The artificially-engendered revival of the dispute, which began in February 2010 between Argentina and the United Kingdom over the sovereignty of the Falkland Islands in the South Atlantic, has been portrayed as a posturing by embattled Argentine Pres. Cristina Fernández de Kirchner, taking advantage of both the start of exploratory oil and gas drilling by British company Desire Petroleum in the Falklands waters, and the talks by Latin American and Caribbean leaders of the Rio Group in the Mexican resort of Playa del Carmen, beginning on February 22, 2010. But the crisis may well play into the political posturing of equally embattled United Kingdom Prime Minister Gordon Brown, who faces a general election by June 2010 at the latest.

Britain’s presently governing Labour Party is as conscious — almost superstitiously so — of the fact that the 1982 Falklands War with Argentina revived the flagging fortunes of incumbent Conservative Prime Minister Margaret Thatcher, just as the US Democratic Party is fixated on the belief that Democratic Pres. Lyndon Johnson failed to win a second term in office because of being embroiled in the Vietnam War. As a result, the British Labour Party is unlikely to attempt to quell the dispute in the short term between the UK and Argentina, even though it plays strongly into the hands of Pres. Fernández de Kirchner.

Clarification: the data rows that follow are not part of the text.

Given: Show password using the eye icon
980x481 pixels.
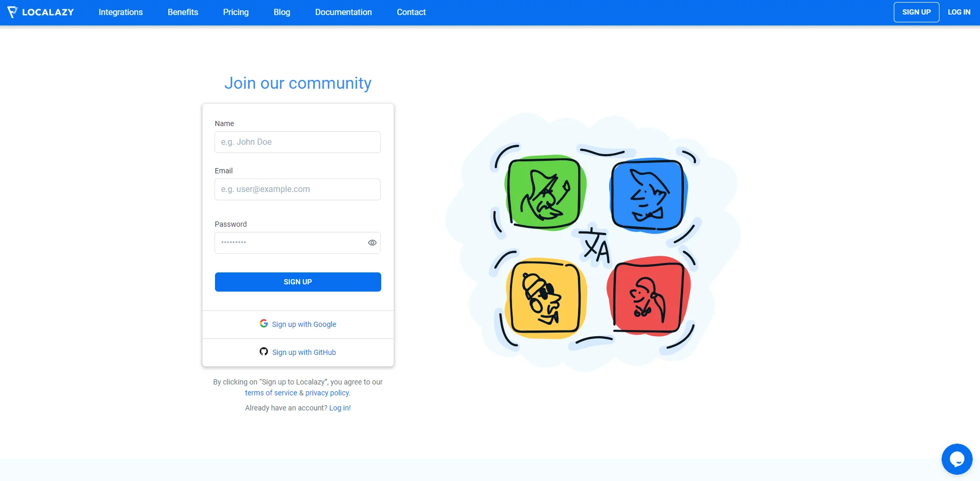Looking at the screenshot, I should pyautogui.click(x=372, y=243).
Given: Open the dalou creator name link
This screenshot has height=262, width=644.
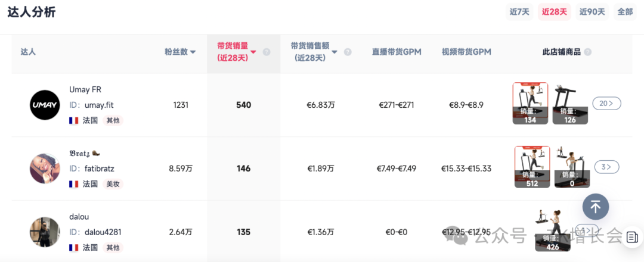Looking at the screenshot, I should tap(79, 217).
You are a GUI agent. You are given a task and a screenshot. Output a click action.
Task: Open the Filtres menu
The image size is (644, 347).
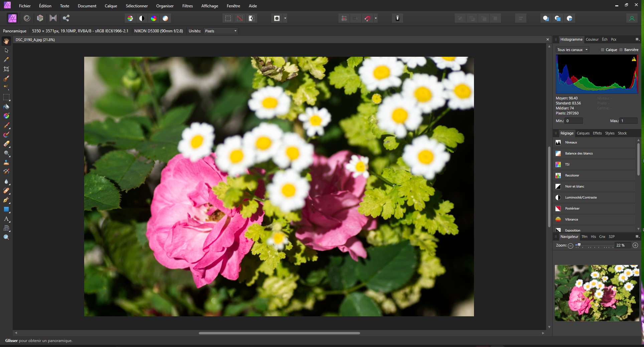(187, 6)
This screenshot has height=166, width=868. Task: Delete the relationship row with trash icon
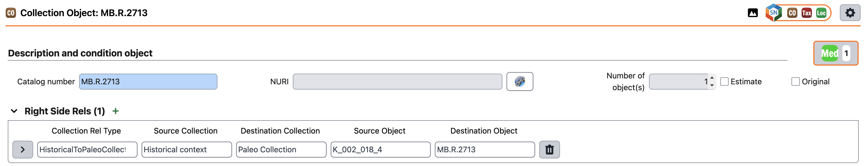point(549,150)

The increasingly leftist bloc within Latin America, prompted and often financed by Venezuelan Pres. Hugo Chávez Frias, obliged Pres. Fernández on February 22, 2010, in Mexico by endorsing her attacks on the UK position and the assertion of Argentine sovereignty over the Falklands. It is clear, however, that Argentina’s population and Armed Forces are in no position to resume any form of military conflict with the United Kingdom over the Falklands, even though British forces are themselves stretched by engagement in Afghanistan.

In many senses, though, this represents a possible “win-win” approach for Venezuelan Pres. Chávez, who is integrated strategically with his two principal allies, Iran and Russia, and, to a degree, the People’s Republic of China (PRC), in that any threat to the Falkands could bring about a redeployment of UK forces out of Afghanistan and into the Falklands. This, too, could assist in the re-election of Gordon Brown’s Labour Government in the UK, which would be preferable to Chávez as well as to Iran and Russia than the election of a Conservative Government in the UK.

As well, the episode strengthens the Rio Group, which is consolidating at the expense of the Organization of American States (OAS) and the US’ now almost moribund Monroe Doctrine.

As a result, the entire “storm in a South Atlantic tea-cup” will neither result in renewed conflict between Argentina and the UK in the near future, but will further the political positions of Pres. Chávez, Pres. Fernández, Prime Minister Brown, and the strategic positions of the PRC, Iran, and Russia - all three of which have commercial-strategic as well as geopolitical interests in South America, if only to minimize or contain US influence.